- **What to produce**
Each line of the data that includes "Политика" must be copied.

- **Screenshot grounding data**
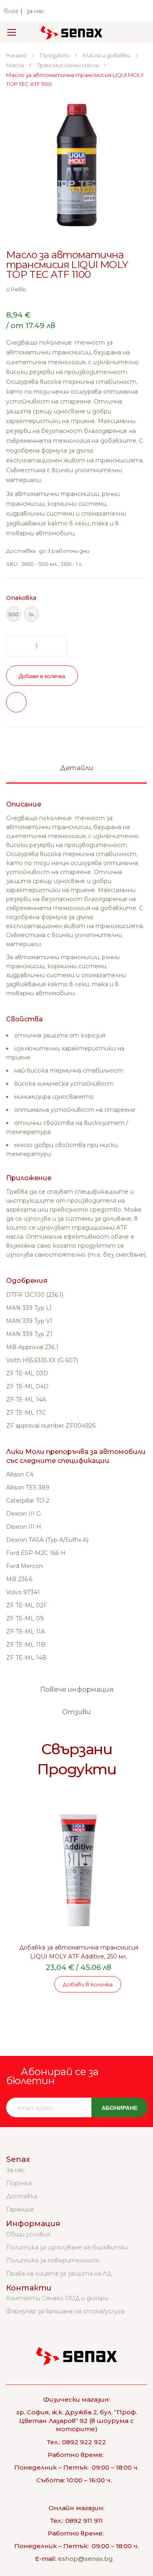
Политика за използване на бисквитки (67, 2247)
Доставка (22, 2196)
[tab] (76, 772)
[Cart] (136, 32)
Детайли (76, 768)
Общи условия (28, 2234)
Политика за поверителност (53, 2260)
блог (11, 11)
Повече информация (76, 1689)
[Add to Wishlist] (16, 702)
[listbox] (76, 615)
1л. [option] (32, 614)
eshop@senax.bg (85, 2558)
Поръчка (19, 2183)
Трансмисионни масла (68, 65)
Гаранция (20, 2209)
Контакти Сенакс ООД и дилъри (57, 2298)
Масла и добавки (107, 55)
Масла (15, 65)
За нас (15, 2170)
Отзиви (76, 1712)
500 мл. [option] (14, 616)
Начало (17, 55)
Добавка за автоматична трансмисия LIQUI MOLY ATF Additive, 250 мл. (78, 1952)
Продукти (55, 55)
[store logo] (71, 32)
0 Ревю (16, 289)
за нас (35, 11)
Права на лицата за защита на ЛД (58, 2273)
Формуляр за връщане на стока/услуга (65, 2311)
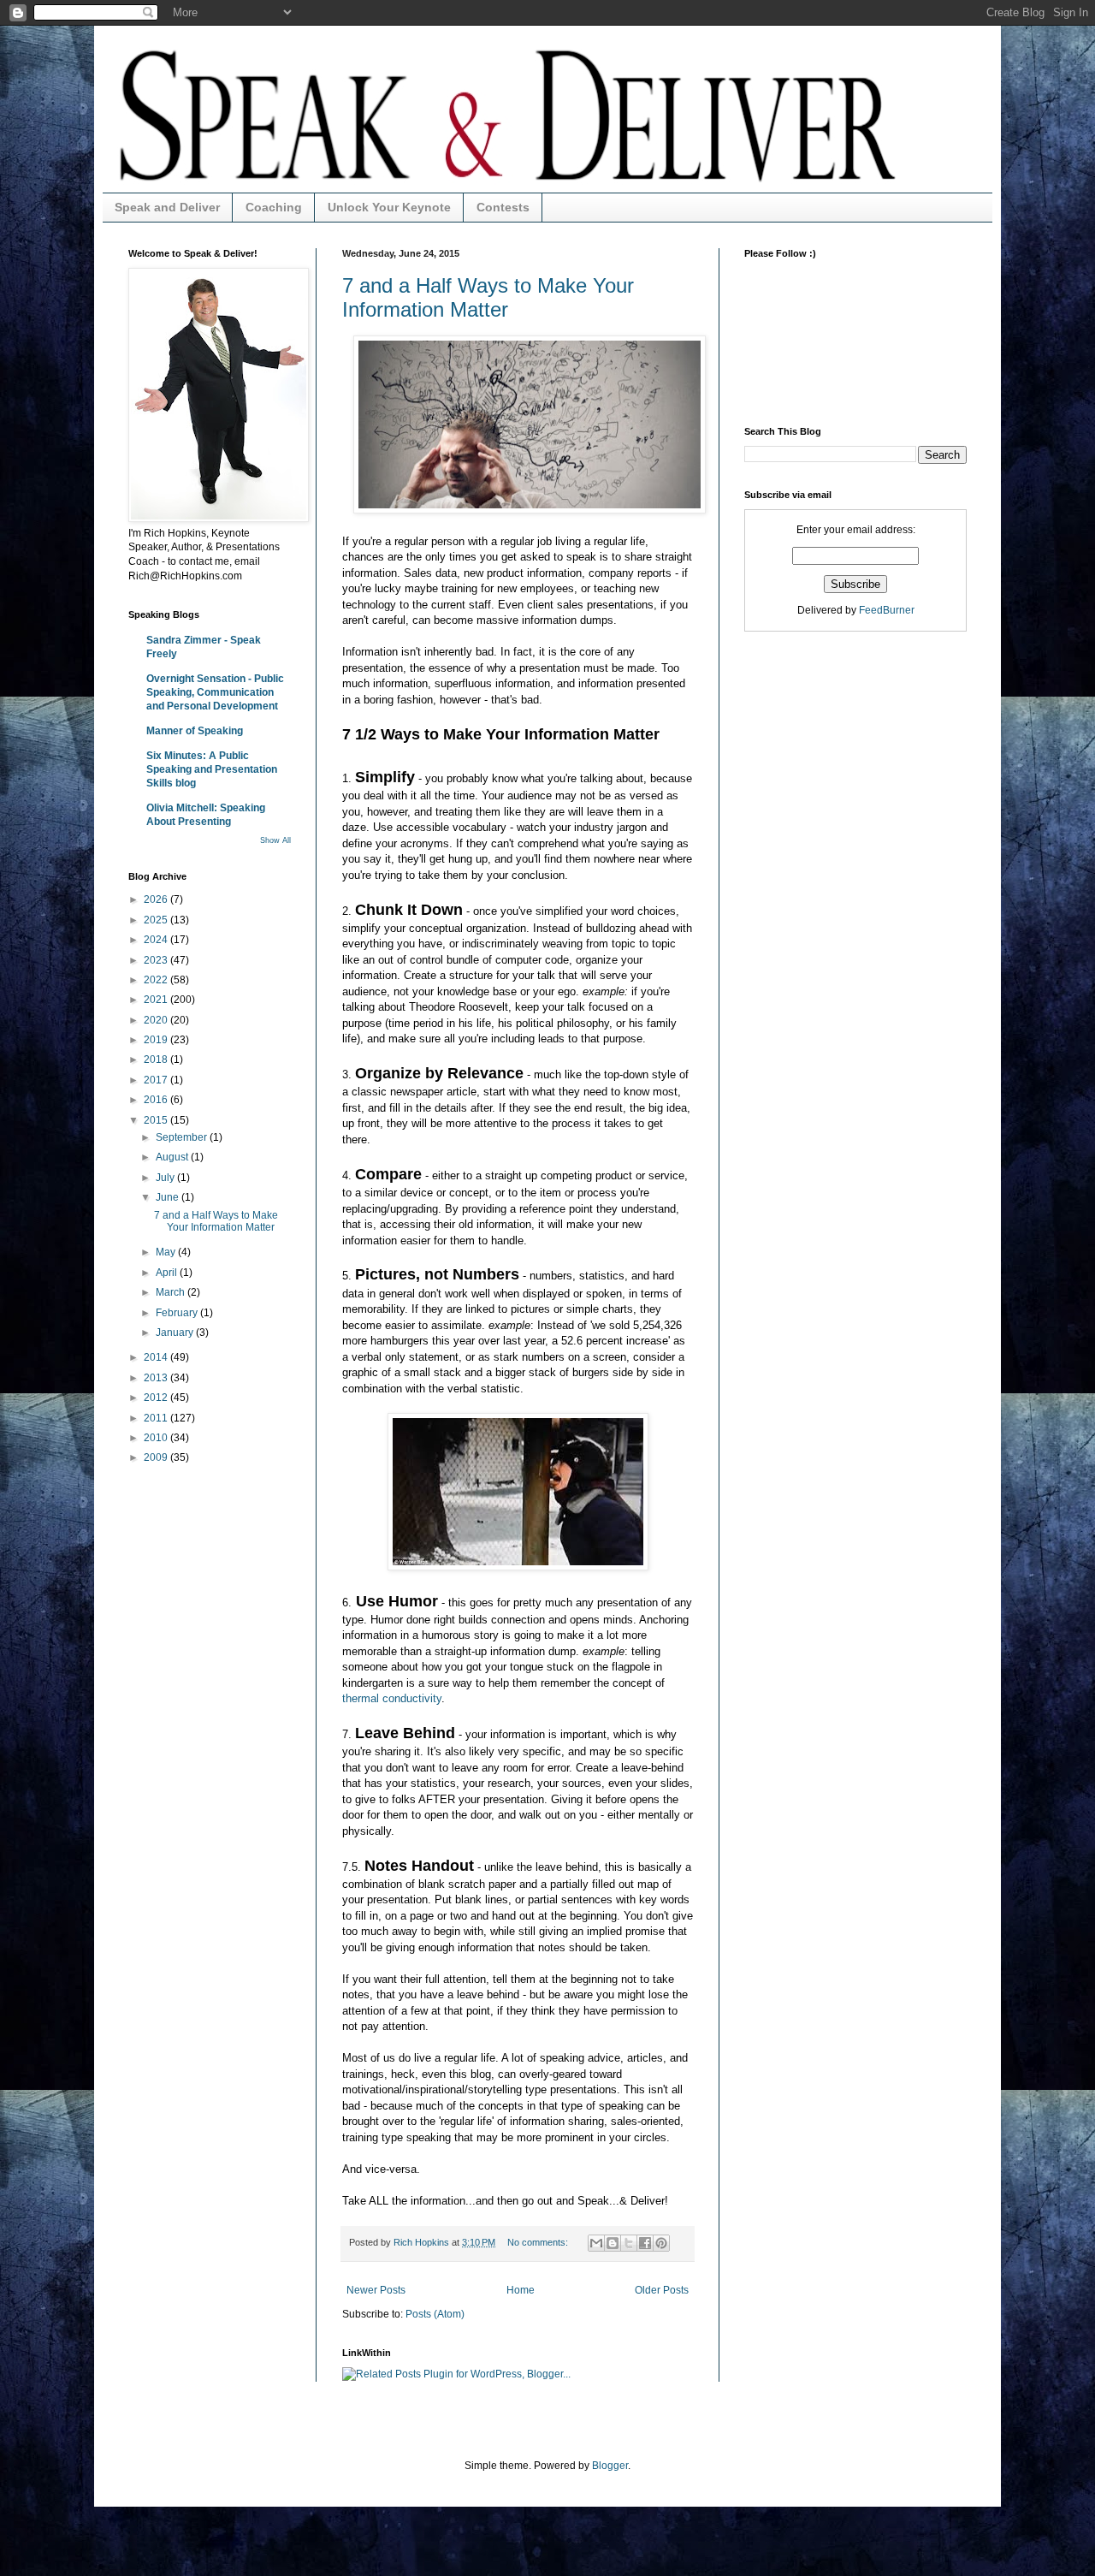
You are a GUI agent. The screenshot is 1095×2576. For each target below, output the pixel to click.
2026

- **Exercise solution**
Политика за използване на бисквитки (67, 2247)
Политика за поверителност (53, 2260)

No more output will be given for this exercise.